(Listed records)
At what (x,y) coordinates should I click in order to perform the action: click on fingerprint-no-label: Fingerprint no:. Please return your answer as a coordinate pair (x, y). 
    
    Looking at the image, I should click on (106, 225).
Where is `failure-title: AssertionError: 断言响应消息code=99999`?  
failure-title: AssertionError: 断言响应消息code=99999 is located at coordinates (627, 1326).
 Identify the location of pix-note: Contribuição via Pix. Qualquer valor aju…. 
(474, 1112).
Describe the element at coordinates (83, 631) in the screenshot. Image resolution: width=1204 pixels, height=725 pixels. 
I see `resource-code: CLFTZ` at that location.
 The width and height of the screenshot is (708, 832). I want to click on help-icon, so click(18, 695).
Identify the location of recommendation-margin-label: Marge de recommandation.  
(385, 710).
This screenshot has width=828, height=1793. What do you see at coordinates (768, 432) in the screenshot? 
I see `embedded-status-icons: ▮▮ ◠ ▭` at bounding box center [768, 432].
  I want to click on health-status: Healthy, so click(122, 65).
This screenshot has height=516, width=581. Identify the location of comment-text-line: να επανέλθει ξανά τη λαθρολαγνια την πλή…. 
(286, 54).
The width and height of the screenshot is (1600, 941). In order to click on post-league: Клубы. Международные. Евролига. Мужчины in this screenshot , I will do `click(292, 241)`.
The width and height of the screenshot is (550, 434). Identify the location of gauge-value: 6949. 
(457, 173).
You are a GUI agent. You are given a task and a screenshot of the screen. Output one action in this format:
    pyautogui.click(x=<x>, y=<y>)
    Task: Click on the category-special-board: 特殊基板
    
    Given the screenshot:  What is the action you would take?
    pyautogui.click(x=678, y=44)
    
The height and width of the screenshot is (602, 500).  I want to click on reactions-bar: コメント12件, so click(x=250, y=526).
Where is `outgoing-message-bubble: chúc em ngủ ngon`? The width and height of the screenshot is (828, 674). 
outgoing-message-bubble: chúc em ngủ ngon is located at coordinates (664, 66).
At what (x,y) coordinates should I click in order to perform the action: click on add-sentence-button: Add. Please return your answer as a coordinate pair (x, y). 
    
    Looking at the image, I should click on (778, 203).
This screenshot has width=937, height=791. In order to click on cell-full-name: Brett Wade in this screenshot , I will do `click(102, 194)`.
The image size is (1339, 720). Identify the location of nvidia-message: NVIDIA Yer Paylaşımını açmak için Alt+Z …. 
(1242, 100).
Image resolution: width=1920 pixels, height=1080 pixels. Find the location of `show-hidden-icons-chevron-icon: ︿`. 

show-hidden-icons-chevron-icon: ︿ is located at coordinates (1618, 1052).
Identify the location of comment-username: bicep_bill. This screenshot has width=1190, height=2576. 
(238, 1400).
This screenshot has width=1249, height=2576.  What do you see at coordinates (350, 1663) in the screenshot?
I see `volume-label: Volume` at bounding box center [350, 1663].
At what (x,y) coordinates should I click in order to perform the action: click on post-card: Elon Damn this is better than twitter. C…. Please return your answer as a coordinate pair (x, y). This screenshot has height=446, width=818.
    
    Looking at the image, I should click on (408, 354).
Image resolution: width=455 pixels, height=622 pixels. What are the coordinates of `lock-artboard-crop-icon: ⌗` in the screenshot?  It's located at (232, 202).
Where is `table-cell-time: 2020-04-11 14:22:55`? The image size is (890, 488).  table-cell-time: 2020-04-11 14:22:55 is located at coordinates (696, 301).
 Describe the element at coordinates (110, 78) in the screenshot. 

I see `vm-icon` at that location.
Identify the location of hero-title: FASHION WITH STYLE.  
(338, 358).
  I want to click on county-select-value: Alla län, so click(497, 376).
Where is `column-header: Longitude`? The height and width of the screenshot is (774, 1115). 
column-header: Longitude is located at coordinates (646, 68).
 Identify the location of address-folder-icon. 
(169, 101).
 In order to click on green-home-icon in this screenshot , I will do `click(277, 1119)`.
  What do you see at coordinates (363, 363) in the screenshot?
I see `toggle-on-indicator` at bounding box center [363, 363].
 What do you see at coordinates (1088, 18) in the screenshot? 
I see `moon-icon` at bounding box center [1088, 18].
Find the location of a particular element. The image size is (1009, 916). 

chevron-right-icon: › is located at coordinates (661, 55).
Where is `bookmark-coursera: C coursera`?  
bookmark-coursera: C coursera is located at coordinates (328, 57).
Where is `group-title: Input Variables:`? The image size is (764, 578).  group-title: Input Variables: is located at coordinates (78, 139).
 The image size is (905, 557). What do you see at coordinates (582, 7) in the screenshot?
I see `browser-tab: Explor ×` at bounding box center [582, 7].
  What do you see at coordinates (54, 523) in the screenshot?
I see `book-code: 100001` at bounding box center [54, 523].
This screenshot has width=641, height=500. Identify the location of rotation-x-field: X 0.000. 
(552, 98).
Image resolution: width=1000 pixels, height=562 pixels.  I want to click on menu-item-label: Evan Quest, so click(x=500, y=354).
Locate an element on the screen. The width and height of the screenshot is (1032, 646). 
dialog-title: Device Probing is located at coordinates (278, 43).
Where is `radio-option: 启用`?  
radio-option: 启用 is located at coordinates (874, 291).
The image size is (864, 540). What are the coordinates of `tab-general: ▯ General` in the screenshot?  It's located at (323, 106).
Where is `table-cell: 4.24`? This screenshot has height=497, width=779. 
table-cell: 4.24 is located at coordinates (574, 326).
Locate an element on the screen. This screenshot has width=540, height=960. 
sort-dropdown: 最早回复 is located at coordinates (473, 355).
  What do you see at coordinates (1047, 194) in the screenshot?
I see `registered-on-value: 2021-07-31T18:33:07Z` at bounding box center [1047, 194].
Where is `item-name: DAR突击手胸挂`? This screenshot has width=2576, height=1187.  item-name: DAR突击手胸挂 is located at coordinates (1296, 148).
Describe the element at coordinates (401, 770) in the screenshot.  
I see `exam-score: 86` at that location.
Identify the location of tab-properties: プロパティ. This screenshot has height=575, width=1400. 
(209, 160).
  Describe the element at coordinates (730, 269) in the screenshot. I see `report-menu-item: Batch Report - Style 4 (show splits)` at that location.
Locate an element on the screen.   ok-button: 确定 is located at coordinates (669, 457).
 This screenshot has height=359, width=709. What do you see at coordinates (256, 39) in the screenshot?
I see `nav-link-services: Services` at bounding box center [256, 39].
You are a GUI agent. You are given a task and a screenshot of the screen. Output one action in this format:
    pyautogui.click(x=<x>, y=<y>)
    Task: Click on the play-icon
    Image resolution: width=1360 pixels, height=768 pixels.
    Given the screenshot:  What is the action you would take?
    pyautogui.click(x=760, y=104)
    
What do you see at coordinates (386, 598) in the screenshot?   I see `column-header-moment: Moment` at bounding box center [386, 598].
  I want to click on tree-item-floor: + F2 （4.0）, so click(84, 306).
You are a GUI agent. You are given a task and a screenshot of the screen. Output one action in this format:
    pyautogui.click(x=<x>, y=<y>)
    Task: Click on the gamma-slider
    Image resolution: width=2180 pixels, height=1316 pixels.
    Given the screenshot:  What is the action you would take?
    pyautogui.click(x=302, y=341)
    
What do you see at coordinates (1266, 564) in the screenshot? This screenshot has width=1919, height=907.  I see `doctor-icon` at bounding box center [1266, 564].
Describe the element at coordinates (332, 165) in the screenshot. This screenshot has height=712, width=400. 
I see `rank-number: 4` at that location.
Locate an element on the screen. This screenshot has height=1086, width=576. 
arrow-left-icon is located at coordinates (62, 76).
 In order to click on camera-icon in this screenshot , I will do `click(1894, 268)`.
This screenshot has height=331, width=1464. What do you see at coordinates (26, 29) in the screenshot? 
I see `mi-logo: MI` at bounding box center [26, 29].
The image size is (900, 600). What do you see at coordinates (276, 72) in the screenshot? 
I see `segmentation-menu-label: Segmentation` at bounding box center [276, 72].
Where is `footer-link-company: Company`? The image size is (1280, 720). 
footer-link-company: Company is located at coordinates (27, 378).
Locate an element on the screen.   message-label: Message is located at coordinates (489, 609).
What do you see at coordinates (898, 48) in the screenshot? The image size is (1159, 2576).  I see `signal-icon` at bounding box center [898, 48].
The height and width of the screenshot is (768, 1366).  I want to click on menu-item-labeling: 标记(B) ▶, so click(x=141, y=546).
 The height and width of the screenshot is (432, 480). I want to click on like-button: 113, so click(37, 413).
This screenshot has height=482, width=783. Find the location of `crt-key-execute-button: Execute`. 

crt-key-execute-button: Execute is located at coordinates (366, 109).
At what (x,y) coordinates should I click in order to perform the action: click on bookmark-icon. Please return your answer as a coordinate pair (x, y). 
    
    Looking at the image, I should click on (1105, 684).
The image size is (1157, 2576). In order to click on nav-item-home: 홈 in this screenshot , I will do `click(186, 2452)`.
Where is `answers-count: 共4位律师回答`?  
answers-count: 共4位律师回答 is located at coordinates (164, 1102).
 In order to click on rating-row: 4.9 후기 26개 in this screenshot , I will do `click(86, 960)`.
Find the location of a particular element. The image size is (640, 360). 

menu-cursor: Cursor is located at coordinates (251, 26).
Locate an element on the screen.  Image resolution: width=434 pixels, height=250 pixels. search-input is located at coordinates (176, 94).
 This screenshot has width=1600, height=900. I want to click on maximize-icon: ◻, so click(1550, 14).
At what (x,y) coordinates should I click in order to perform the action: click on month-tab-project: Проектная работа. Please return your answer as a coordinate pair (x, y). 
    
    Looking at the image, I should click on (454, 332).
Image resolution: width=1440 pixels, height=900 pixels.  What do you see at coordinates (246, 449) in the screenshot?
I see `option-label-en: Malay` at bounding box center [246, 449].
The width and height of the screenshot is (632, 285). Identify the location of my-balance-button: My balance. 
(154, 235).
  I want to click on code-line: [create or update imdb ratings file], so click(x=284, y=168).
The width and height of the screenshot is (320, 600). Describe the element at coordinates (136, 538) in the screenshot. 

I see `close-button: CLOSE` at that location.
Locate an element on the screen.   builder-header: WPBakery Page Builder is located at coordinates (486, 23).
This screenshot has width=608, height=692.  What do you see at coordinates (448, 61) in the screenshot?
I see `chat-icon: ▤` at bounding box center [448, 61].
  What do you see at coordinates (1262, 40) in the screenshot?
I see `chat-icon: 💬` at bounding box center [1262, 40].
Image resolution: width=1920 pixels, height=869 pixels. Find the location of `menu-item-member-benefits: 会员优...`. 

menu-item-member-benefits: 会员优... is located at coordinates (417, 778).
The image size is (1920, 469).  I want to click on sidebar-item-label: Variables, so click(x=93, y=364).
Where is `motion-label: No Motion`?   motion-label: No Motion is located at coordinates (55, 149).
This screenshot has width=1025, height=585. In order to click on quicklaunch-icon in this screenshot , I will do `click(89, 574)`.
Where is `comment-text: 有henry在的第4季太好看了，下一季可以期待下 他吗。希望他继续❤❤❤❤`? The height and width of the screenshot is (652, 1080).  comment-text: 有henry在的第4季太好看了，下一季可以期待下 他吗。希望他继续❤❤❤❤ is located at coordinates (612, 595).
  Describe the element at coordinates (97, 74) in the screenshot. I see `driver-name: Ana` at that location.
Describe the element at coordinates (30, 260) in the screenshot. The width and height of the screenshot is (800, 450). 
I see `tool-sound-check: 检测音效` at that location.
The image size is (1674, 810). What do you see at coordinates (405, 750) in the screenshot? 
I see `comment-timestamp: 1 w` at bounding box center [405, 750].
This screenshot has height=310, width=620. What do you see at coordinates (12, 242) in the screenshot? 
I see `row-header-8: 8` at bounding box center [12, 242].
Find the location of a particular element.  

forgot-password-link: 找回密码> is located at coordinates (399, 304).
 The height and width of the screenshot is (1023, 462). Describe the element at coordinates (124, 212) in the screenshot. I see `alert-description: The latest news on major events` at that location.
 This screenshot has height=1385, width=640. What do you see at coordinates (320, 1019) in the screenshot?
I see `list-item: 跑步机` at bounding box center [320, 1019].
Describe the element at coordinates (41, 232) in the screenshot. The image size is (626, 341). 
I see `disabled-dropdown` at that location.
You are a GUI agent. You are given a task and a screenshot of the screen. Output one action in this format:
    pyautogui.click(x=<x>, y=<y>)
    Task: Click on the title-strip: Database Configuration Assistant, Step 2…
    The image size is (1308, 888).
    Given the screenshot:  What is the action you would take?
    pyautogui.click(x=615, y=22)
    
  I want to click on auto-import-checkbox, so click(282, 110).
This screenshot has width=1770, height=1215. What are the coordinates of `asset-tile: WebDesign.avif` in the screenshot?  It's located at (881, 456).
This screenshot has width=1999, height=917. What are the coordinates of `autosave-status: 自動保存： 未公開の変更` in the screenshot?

(Instruction)
Please put the entries starting at the line containing "What do you see at coordinates (54, 523)" and ending at the line containing "The image size is (864, 540)." into a Markdown table with the columns Row and Line. Number each row and leave out blank lines.

(Exercise response)
| Row | Line |
|---|---|
| 1 |   What do you see at coordinates (54, 523) in the screenshot? |
| 2 | I see `book-code: 100001` at bounding box center [54, 523]. |
| 3 | This screenshot has width=641, height=500. Identify the location of rotation-x-field: X 0.000.  |
| 4 | (552, 98). |
| 5 | Image resolution: width=1000 pixels, height=562 pixels.  I want to click on menu-item-label: Evan Quest, so click(x=500, y=354). |
| 6 | Locate an element on the screen. The width and height of the screenshot is (1032, 646).  |
| 7 | dialog-title: Device Probing is located at coordinates (278, 43). |
| 8 | Where is `radio-option: 启用`?   |
| 9 | radio-option: 启用 is located at coordinates (874, 291). |
| 10 | The image size is (864, 540). What are the coordinates of `tab-general: ▯ General` in the screenshot?  It's located at (323, 106). |